E così, stravolti dalla fame e dalle epidemie, decimati dai missili, i siriani guardano sconcertati l'Esercito libero azzuffarsi con la Coalizione nazionale, e intanto scontrarsi con gli islamisti. Ogni volta che torni in Siria, infatti, scopri che i vecchi bad guys sono ora good guys: perché intanto è arrivato qualcuno di ancora più estremista. Così 'Ahrar al-Sham, che ci terrorizzava un anno fa, ha poi cominciato a proteggerci da Jabhat al-Nusra (il Fronte del Sostegno), il gruppo che ha introdotto gli attentati suicidi ed è stato bollato come gruppo terrorista dalle Nazioni Unite. Ed è Jabhat al-Nusra oggi a proteggerci dall'ISIS (lo Stato Islamico dell'Iraq e del Levante) cioè la filiale di Al-Qaeda fondata in Iraq nel 2004 per sradicare non solo gli americani, ma anche gli sciiti, e che mira non a rovesciare Assad ma a conquistare pezzi di Siria per ripristinare il califfato. Sono tutti stranieri, moltissimi sono sauditi. E si sono rafforzati a luglio, con l'attacco al carcere di Abu Ghraib in Iraq e la fuga dei principali leader di Al-Qaeda. In questi giorni, i ribelli sono tutti compatti in guerra contro l'ISIS, che per ora prevale e domina i passaggi di frontiera - e cioè le cruciali vie di rifornimento dalla Turchia. I resoconti dai suoi checkpoint sono monocorde: esecuzioni sommarie di chiunque sia ritenuto un infedele. Ma è impossibile verificare; adesso che si tratta di raccontare i crimini non solo del regime, ma anche dei ribelli, mentre i giornalisti hanno iniziato a sparire e gli ostaggi, al momento, sono sedici.

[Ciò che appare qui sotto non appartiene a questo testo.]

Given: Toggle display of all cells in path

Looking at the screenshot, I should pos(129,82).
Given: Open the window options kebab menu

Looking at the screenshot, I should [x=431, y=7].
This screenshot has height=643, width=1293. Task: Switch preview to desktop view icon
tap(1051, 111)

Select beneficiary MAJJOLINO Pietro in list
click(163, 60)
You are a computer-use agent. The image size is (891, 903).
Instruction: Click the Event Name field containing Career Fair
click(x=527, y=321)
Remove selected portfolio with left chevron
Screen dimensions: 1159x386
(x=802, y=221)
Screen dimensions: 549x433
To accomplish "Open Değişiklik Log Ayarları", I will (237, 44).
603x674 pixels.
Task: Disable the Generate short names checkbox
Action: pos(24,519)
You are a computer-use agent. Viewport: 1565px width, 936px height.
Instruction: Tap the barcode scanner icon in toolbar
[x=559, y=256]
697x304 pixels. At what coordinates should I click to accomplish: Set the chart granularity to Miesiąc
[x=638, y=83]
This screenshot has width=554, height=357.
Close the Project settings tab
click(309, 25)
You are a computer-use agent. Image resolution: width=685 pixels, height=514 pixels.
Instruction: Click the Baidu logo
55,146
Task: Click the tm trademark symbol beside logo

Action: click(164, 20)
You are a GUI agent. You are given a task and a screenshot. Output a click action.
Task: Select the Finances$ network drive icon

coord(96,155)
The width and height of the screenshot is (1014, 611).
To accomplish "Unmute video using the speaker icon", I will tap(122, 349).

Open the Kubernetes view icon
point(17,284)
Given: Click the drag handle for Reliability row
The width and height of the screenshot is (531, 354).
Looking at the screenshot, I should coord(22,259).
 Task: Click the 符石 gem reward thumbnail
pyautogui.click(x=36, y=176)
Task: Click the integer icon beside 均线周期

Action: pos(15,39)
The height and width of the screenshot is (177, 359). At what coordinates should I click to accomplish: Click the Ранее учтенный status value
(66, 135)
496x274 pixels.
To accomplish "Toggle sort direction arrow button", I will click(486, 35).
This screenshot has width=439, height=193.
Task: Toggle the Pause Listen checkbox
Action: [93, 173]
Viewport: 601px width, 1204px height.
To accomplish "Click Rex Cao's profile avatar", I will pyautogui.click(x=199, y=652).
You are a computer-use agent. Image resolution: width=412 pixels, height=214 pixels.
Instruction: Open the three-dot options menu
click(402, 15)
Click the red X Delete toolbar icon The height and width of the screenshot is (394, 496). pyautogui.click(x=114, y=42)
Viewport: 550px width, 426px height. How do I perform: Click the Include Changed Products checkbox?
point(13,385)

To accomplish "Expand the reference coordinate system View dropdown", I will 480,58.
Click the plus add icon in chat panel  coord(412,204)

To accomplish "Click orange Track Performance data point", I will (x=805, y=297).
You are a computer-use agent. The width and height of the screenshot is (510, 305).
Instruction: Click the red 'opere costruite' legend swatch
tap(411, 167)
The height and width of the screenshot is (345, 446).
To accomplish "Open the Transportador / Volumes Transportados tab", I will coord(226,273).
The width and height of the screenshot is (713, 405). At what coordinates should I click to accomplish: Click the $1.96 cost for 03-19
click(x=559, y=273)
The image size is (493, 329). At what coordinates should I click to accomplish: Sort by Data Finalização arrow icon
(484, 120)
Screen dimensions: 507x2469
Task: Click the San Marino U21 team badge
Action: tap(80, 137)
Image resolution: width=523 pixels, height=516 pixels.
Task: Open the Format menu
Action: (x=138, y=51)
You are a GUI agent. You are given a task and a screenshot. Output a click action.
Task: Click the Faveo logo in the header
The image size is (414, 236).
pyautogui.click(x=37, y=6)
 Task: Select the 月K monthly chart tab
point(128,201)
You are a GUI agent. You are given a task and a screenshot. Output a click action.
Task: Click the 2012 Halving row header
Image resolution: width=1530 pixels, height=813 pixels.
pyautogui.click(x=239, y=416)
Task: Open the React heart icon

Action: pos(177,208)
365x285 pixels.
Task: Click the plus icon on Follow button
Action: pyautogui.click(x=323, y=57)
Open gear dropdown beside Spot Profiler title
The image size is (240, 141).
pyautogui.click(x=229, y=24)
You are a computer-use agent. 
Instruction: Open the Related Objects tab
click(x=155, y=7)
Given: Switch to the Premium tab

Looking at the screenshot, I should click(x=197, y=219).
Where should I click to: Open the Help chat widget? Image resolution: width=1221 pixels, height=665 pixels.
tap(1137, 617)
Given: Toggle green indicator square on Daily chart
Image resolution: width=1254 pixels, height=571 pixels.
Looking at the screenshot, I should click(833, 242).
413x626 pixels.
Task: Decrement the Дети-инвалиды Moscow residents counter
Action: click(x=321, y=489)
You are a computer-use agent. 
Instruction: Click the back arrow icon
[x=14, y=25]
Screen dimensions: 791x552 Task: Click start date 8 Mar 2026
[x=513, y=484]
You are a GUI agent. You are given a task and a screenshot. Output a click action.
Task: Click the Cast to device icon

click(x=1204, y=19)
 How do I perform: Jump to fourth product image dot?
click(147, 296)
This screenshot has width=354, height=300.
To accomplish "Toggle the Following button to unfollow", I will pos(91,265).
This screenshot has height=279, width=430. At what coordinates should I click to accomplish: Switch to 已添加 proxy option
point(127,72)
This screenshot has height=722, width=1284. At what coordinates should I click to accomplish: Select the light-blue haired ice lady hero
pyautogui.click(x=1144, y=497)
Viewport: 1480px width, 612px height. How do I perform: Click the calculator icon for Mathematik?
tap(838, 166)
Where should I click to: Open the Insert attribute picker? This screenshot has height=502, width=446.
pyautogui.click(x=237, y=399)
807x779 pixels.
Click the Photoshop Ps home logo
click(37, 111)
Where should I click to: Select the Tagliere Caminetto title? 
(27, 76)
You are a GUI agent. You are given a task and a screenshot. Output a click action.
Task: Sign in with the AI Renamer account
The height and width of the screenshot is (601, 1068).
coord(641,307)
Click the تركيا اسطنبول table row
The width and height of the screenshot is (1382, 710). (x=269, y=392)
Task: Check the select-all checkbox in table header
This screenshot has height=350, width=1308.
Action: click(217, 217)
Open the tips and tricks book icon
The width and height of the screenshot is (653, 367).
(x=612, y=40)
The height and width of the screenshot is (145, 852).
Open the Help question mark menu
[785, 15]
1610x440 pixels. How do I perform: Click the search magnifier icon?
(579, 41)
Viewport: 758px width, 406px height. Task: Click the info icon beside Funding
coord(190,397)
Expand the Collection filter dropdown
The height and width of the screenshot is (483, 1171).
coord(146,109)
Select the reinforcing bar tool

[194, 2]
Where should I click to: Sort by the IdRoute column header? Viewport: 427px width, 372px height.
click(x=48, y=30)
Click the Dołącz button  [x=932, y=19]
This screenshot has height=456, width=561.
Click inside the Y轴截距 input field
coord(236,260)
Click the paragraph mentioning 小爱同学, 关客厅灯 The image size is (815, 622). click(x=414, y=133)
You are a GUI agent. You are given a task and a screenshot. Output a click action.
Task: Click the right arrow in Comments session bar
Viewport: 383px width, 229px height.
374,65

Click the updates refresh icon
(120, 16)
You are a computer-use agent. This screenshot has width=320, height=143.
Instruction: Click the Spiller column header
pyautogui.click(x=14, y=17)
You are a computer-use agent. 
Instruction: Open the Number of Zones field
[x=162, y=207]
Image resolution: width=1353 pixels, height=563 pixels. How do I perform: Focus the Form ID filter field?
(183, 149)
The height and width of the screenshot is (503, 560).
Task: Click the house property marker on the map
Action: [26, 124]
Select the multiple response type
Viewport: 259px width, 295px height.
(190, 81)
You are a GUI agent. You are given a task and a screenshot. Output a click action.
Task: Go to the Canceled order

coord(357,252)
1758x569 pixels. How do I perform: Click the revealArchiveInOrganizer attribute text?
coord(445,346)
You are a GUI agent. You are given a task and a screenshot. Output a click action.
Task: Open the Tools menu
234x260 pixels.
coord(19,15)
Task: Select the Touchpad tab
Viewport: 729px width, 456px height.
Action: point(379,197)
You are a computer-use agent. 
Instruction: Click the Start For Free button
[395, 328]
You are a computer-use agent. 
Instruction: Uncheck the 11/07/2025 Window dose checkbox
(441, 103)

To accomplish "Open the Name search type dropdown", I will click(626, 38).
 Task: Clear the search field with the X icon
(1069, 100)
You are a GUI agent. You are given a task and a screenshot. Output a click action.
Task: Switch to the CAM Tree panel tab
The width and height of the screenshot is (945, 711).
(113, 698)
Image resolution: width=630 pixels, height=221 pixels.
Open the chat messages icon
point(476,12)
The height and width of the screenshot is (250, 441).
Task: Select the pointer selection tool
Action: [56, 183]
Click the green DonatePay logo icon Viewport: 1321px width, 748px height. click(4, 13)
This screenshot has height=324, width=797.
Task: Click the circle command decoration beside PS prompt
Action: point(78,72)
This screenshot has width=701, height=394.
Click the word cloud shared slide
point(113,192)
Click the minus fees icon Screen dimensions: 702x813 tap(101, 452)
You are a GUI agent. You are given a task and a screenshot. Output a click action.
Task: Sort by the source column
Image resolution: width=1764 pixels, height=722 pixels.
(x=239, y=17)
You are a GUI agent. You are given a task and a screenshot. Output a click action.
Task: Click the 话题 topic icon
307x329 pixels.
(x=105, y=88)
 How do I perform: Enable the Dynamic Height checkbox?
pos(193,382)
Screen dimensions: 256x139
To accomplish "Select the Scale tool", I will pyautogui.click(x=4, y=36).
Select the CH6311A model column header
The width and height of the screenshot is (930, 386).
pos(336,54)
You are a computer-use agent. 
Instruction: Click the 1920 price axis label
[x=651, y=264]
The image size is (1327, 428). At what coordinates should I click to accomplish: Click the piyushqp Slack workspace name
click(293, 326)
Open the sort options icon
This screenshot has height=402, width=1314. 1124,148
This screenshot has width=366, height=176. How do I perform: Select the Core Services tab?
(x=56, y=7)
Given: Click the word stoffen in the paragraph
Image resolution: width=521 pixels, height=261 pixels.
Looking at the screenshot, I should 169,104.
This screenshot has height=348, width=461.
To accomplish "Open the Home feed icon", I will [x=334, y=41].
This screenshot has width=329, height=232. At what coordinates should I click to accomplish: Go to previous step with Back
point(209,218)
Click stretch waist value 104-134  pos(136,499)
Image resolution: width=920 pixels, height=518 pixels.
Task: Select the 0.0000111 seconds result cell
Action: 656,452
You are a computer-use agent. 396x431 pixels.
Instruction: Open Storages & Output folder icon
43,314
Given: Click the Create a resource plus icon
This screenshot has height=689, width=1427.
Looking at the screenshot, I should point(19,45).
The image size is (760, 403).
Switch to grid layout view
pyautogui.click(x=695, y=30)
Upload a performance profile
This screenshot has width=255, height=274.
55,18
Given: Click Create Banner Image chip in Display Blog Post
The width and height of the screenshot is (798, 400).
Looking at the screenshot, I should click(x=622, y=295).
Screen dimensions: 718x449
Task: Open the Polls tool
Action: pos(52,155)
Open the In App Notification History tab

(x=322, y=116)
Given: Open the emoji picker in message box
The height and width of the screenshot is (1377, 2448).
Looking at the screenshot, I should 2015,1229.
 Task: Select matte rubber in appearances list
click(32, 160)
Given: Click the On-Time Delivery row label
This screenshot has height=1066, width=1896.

Un'idea complessiva, però, è possibile averla a Raqqa, 220.000 abitanti, 800.000 con gli sfollati, la prima città capoluogo sotto il controllo dei ribelli. Il potere non è mai stato restituito ai cittadini, né è mai cominciata la ricostruzione. Saccheggi, estorsioni, arresti, torture. Da un paio di settimane, a Raqqa governa solo l'ISIS, che ha raso al suolo con quattro autobombe la sede della brigata locale dell'Esercito libero. E dire che il nome più famoso, in città, è quello di Jimmy Shihinian, 25 anni, cristiano di etnia armena: è lui, esponente di quelle minoranze da cui Assad dice di essere ancora sostenuto, a guidare la rivoluzione. "La stragrande maggioranza, qui, è contraria a uno stato islamico, e più della metà è più che contraria: è indignata. Ma non possiamo fare niente", spiega. "Sono loro ad avere le armi".

La stessa frase che sentivamo a Damasco due anni fa. Solo che allora si riferiva ad Assad.

 

Francesca Borri ha scritto questa analisi da Aleppo.